A recent math lesson in Jon Kimmel’s Westtown School classroom is engaging students in civics, while also opening their eyes to the reality of politics.

A recent math lesson in Jon Kimmel’s Westtown School classroom is engaging students in civics, while also opening their eyes to the reality of politics.
“I saw our government is really, really corrupt,” Pennsylvania 8th-grader Siddhartha Sangwan told WHYY. “It’s not equal at all.”
Students were grouping shapes across a grid in Kimmel’s first period class recently when one student remarked that the exercise seemed “a lot like gerrymandering.” The off-hand comment—especially relevant as Pennsylvania lawmakers squabble over the state’s contentious congressional map—gave Kimmel an idea, and he soon challenged students to redraw the district boundaries using census data, basic math ratios, and percentages.

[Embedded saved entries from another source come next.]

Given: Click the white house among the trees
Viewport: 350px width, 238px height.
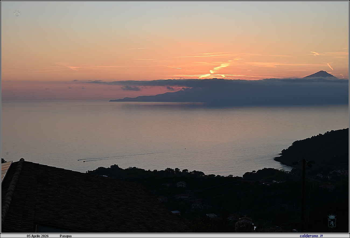Looking at the screenshot, I should [x=181, y=184].
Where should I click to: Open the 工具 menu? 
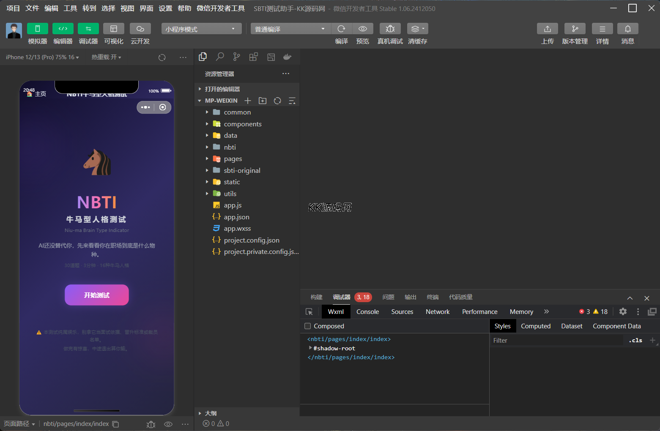[70, 8]
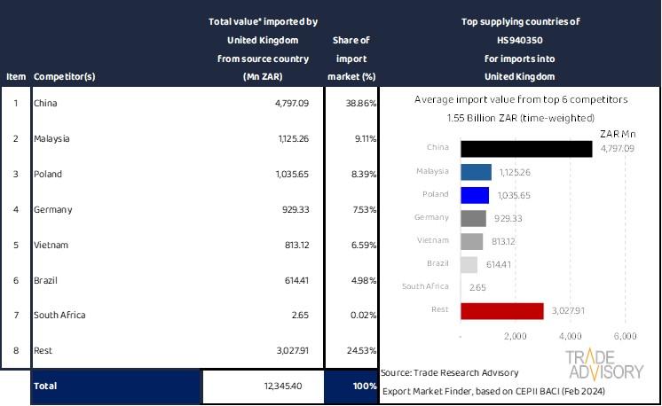Select the Malaysia bar in the chart
The image size is (662, 406).
[477, 172]
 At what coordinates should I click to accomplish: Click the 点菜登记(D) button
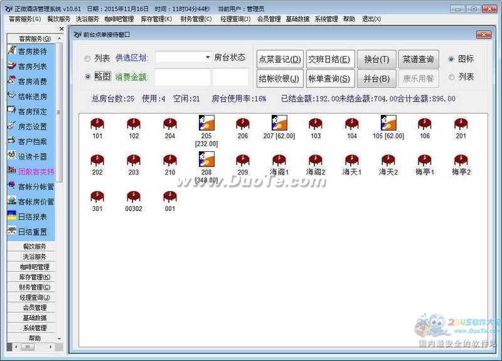click(280, 60)
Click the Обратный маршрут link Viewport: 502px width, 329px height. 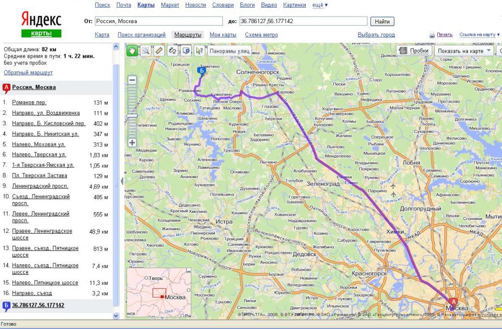[x=28, y=73]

Initially, students assumed the project would be a difficult task, but they quickly realized “it’s not that difficult,” student Isaac Lind told the news site. “I mean, it didn’t take long for us to complete these maps,” he said.
In 10 class periods, students produced several new congressional maps with a variety of objectives.
“Some maps focused on creating an even split between the two parties or ensuring representation for racial minorities. Others aimed for geographic compactness, as measured by a class-created formula that compares a district’s area with its perimeter and then contrasts it with the shape of a square,” WHYY reports. “One especially interesting arrangement included large ‘multi-representative’ districts where an area would be assigned two or three congressional votes. The margin of victory in those area would determine the party of the representatives.”
Students at the Quaker school also crafted a map using random rolls of a die to draw district boundaries.
“The one that was generated randomly was way better” than the current map, student Daniel Seller-Johnston said. “That should say something about the current map.”
The multi-dimensional civics lesson not only exposed students to the current state of politics, but also illustrated they have the capacity to challenge, inform, and shape current policy. Ironically, feedback from policymakers has offered other lessons.
“They’ve sent their maps to some public officials and received positive feedback,” WHYY reports, “though apparently one political staffer in Harrisburg looked at their output and deemed it ‘too fair.’”
The Westtown lesson is one example of how schools play a critical role in forming engaged citizens.
James Davison Hunter and Ryan S. Olson, with the Institute for Advanced Studies in Culture, summarize research into character education in a variety of schools in The Content of Their Character:
[C]haracter is constituted by the enactments of moral ideals espoused within a tradition and enacted within the institutions of particular communities.
Westtown students are taking up non-partisan ideals of equity in the context of a living tradition—the Quaker values of “peace and justice in the community and in the world.” Students are learning citizenship through practice, and it’s developing active citizens the country desperately needs.
Educators interested in engaging students in civics can look to online resources like iCivics, which offers a wide range of possibilities.